(Text provided):
################
1 - (ncr(n-1, 3) / ncr(n, 3))


# Let's run a simulation to make sure this is the case. In the following cell, we deal three cards and then check to see if any of them are The Star:

# In[52]:


trials = 100000
star_count = 0
for i in tqdm(range(trials)):
    c_names = [c['name'] for c in random.sample(cards, 3)]
    if 'The Star' in c_names:
        star_count += 1
print(star_count / trials)


# Looks about right! The function below wraps up this expression to make it easy to calculate the chance that a given card will be in a spread of a particular size:

# In[53]:


def chance_in_spread(n, r):
    return 1 - (ncr(n-1, r) / ncr(n, r))


# Note that as the size of the spread goes up, so do the chances of any given card showing up in the spread:

# In[54]:


chance_in_spread(n, 10)


# Notably, this means that while there is a relatively low chance for the same card to occur in two subsequent three-card spreads:

# In[55]:


chance_in_spread(n, 3) * chance_in_spread(n, 3)


# There's a nearly 2% chance that the same card will show up in two 10-card spreads in a row.

# In[57]:


chance_in_spread(n, 10) * chance_in_spread(n, 10)


# Empirical test of same:

# In[58]:


trials = 100000
star_count = 0
for i in tqdm(range(trials)):
    c_names1 = [c['name'] for c in random.sample(cards, 10)]
    c_names2 = [c['name'] for c in random.sample(cards, 10)]
    if 'The Tower' in c_names1 and 'The Tower' in c_names2:
        star_count += 1
print(star_count/trials)


# ## Random distributions
# 
# Often when we think of random numbers, we think of rolling a die. Each side has the same probability of coming up. If you rolled a six-sided die a million times, for example, you'd expect the each side to come up roughly the same number of times ($\frac{1000000}{6}$, or about 166667). The following cell performs this experiment, then counts up which sides of the die came up most frequently:

# In[59]:


from collections import Counter
rolls = [random.randrange(6)+1 for i in range(1000000)]
Counter(rolls).most_common()
################
(Extracted entries):
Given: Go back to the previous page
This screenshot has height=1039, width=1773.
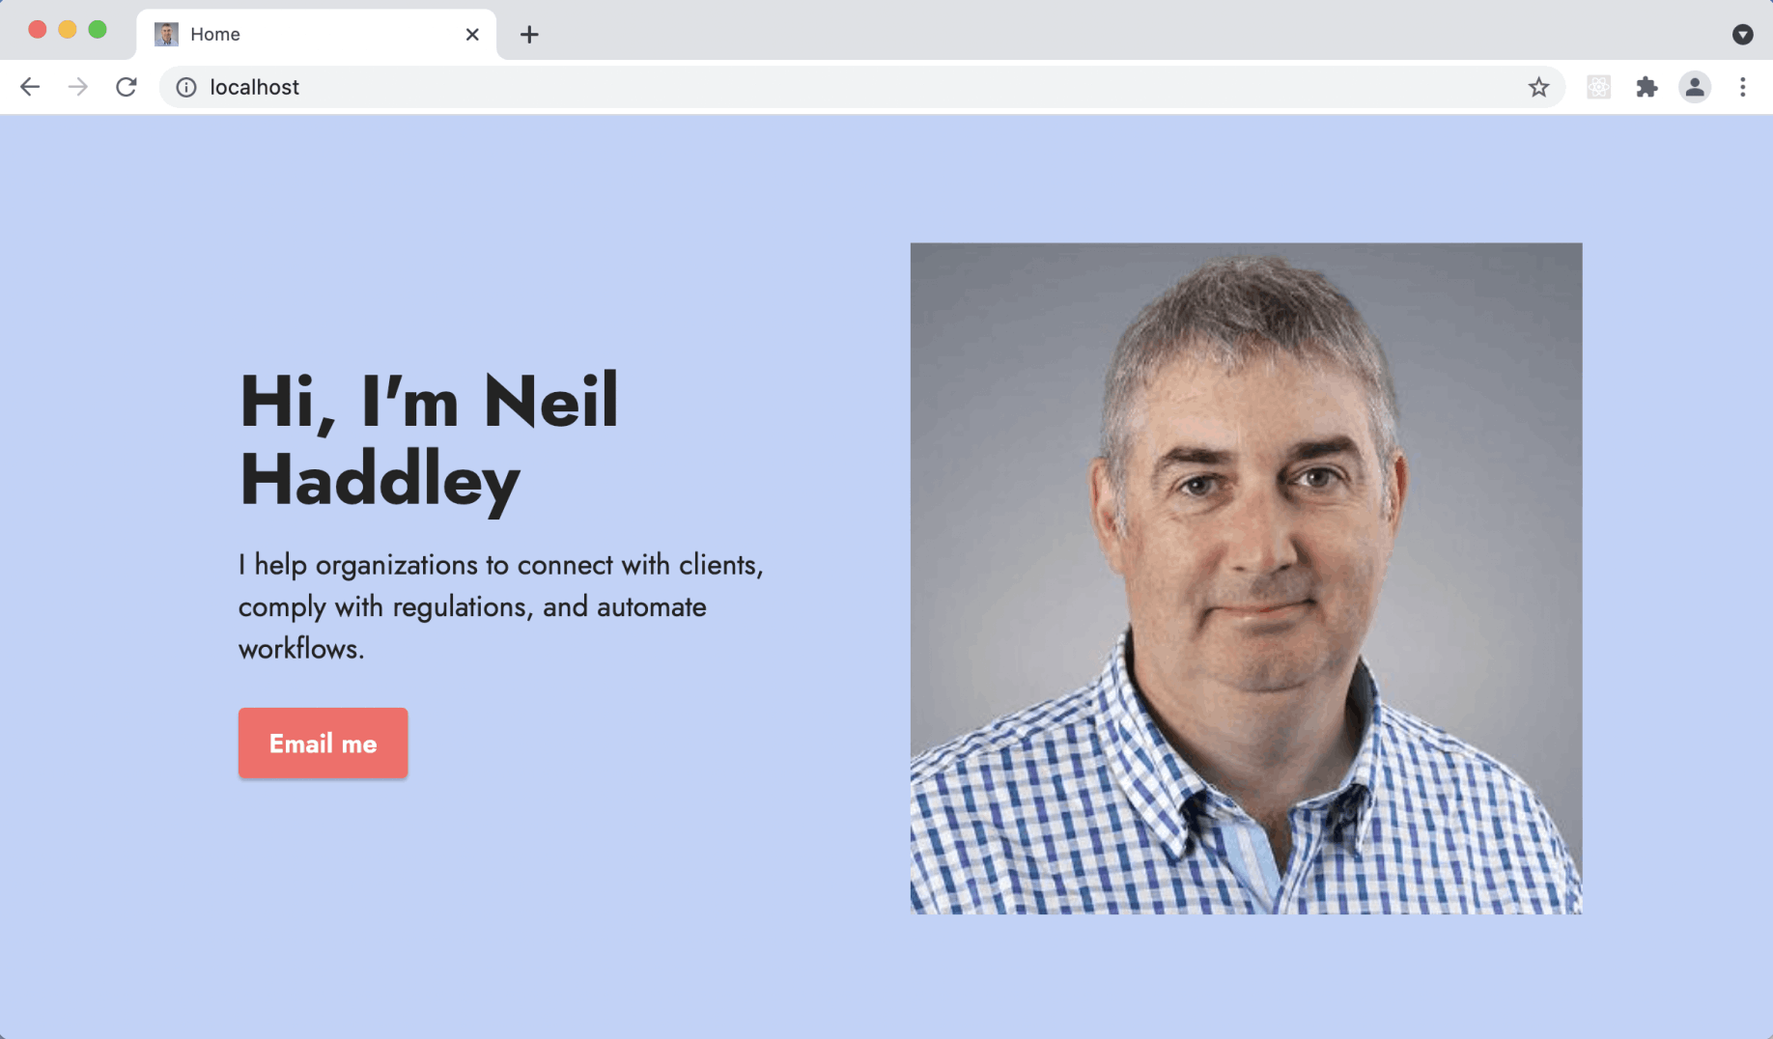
################
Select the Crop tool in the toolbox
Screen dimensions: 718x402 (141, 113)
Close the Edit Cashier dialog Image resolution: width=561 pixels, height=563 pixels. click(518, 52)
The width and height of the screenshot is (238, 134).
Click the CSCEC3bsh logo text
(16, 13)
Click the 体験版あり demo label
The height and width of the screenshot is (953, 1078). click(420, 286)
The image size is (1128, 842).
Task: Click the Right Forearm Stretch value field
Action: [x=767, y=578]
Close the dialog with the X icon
################
(What is asked):
1 – Translate this sentence from the tarot probability notebook into Spanish: "Each side has the same probability of coming up."
2 – Continue the tarot probability notebook from the point after its final line of code.

(Answers to the exercises):
1 – Cada cara tiene la misma probabilidad de salir.

2 –
# As you can see, even with a million rolls, the numbers don't quite match our estimate, but they're pretty close.
# 
# It turns out that this is just one kind of randomness. Other phenomena in the world also produce random outcomes, but they don't always look like the outcomes of rolling dice.
# 
# The following cell has some code to help display graphs, which I'm going to do fairly frequently in the rest of the notebook.

# In[60]:


get_ipython().run_line_magic('matplotlib', 'inline')
import numpy as np
import matplotlib.pyplot as plt
plt.style.use('ggplot')
plt.rcParams["figure.figsize"] = (10, 4)


# ### Uniform random numbers
# 
# The kind of randomness produced by rolling dice is called *uniform randomness*. It's called uniform because no outcome is more likely than any other. The following function produces ten uniformly distributed random numbers between 0 and 1:

# In[61]:


np.random.uniform(size=(10,))


# As you select more and more uniformly distributed numbers, the distribution of those numbers tends to flatten out. The following cell shows a series of [histograms](https://en.wikipedia.org/wiki/Histogram) with more and more uniform random numbers being generated:

# In[63]:


for i in range(1, 7):
    plt.figure(figsize=(6,2))
    plt.title("with 10^%d samples" % i)
    plt.hist(np.random.uniform(size=(10**i,)), bins=20)
    plt.show()


# By the time we've generated $10^6$ samples, the histogram looks flat.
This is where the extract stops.